Le comportement de M. [F] lors des opérations d'expertise n'est pas de nature à caractériser une mauvaise foi de sa part.
Par ailleurs, les déclarations de M. [F] selon lesquelles le véhicule aurait roulé normalement après son intervention en 2014 sont corroborées par le fait que M. [J] ait pu l'utiliser pendant deux mois et demi après la vente en octobre 2016 pour parcourir 2 200 km et par la méthode expertale d'identification du vice. L'expert n'a, en effet, pu le détecter qu'après démontage du moteur tout en notant qu'aucun symptôme ne pouvait être ressenti ni par le vendeur, ni par l'acheteur, ni par le contrôleur technique. Ne ressentant pas de difficulté dans la conduite, M. [F] a ainsi pu considérer que son intervention avait été concluante, ce qui atteste de son ignorance du vice et donc de sa bonne foi au moment de la vente.
Enfin, la bonne foi de M. [F] est corroborée par son comportement au moment de la formation du contrat. Celui-ci a délivré à son cocontractant des informations sincères et loyales concernant le kilométrage du véhicule et les nombreux défauts à corriger mentionnés dans le procès-verbal de contrôle technique du 26 octobre 2018, celui de contre-visite du 27 octobre 2018 y renvoyant.
Il en résulte qu'en dépit de l'imputabilité du vice à une intervention mécanique réalisée par le vendeur, la mauvaise foi de celui-ci, qui n'est pas un professionnel, n'est pas établie.
Dès lors, le jugement sera infirmé en ce qu'il a condamné M. [F] à payer des dommages-intérêts à M. [J] qui sera débouté de ses demandes à ce titre.
2. Sur les frais du procès
Les dispositions du jugement relatives aux dépens et aux frais irrépétibles doivent être confirmées.
M. [J] qui succombe en ses prétentions en cause d'appel supportera la charge des dépens d'appel avec application de l'article 699 du code de procédure civile.

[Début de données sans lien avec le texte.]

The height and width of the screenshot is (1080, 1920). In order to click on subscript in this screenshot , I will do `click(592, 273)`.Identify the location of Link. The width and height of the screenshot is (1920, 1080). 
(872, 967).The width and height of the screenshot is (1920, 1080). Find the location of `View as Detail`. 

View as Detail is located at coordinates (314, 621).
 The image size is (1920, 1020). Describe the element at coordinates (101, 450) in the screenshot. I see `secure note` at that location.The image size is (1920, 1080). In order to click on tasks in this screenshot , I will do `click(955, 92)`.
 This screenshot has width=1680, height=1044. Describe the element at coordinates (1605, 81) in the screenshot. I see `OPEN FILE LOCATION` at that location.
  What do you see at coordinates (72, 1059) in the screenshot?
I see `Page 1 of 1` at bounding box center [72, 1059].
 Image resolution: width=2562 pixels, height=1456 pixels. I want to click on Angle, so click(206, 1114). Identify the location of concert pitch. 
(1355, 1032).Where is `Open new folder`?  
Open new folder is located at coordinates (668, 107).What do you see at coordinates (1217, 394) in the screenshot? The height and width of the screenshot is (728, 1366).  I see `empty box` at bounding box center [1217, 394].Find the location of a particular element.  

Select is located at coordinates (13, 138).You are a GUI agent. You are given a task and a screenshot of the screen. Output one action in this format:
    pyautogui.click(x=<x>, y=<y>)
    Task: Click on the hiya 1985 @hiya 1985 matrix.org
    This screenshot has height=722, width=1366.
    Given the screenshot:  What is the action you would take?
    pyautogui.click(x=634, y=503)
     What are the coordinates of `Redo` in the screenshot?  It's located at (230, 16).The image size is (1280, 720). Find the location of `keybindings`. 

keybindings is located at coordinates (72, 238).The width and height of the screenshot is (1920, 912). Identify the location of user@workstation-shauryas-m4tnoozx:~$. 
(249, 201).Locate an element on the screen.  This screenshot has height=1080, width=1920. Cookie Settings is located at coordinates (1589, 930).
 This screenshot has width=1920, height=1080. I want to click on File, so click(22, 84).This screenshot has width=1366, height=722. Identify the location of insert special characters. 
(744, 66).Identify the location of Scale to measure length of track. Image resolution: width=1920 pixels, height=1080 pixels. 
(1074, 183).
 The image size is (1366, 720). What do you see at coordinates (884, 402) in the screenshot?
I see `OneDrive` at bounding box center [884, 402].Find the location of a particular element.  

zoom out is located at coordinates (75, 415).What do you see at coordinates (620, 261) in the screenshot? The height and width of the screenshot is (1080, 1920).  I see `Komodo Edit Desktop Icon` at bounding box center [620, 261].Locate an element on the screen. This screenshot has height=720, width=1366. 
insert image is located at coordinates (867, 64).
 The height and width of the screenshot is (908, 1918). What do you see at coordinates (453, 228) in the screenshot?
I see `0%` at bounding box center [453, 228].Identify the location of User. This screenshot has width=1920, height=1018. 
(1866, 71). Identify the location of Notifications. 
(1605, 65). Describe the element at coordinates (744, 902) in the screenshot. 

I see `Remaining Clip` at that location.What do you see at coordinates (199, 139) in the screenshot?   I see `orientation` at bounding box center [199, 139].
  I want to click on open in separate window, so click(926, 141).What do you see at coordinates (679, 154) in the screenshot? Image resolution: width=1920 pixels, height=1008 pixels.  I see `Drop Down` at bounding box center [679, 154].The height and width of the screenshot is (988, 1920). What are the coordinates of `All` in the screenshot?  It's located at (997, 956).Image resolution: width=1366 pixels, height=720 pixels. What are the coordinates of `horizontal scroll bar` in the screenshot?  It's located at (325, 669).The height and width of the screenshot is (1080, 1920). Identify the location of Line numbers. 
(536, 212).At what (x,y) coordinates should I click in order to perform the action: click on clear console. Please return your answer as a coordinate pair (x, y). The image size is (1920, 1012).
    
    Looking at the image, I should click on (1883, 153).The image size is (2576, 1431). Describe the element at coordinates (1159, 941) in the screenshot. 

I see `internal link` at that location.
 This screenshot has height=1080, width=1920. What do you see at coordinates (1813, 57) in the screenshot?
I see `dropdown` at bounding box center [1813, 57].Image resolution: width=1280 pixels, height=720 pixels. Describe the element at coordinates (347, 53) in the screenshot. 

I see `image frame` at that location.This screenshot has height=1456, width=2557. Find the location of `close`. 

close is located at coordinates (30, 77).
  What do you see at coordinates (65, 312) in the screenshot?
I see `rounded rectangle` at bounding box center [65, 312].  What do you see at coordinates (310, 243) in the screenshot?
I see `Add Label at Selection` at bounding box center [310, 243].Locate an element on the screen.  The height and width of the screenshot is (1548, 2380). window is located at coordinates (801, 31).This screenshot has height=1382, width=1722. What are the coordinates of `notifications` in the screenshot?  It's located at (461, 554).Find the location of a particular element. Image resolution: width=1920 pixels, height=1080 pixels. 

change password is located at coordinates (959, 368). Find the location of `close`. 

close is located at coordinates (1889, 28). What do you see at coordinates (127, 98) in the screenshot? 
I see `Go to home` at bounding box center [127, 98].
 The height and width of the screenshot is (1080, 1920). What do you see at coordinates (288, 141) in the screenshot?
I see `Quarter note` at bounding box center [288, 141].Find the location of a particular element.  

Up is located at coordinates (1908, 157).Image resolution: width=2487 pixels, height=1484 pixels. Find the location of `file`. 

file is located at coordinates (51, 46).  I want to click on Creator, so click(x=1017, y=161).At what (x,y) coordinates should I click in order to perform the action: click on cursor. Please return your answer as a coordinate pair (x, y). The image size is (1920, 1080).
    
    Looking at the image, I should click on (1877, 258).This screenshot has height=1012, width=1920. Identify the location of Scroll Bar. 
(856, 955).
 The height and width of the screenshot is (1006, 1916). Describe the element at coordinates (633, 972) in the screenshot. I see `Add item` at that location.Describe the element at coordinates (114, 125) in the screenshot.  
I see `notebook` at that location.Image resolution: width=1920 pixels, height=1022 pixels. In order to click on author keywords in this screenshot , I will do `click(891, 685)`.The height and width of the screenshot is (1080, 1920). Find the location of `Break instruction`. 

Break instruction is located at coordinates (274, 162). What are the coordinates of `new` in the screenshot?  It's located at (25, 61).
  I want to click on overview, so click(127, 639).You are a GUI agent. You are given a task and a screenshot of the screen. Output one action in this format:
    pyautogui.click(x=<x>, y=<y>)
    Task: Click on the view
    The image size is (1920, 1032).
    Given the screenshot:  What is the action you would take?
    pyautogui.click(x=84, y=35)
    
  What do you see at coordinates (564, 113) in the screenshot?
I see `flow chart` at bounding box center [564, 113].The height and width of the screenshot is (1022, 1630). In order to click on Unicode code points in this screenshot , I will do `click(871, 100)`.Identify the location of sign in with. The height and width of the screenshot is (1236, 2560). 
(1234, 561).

L'équité commande enfin d'allouer à M. [F] en application de l'article 700 du code de procédure civile une indemnité de 1 400 euros au titre des frais irrépétibles exposés devant la cour.
PAR CES MOTIFS
La cour, statuant publiquement, par arrêt contradictoire et en dernier ressort,
Infirme le jugement en ses dispositions soumises à la cour sauf en celles relatives aux dépens et frais irrépétibles,
Statuant à nouveau des chefs infirmés :
Déboute [B] [J] de ses demandes de dommages-intérêts,
Y ajoutant :
Condamne [B] [J] aux dépens d'appel avec paiement direct au profit de la SCP Crepin Heurtault,
Vu l'article 700 du code de procédure civile, condamne [B] [J] à payer à [R] [F] la somme de 1 400 euros.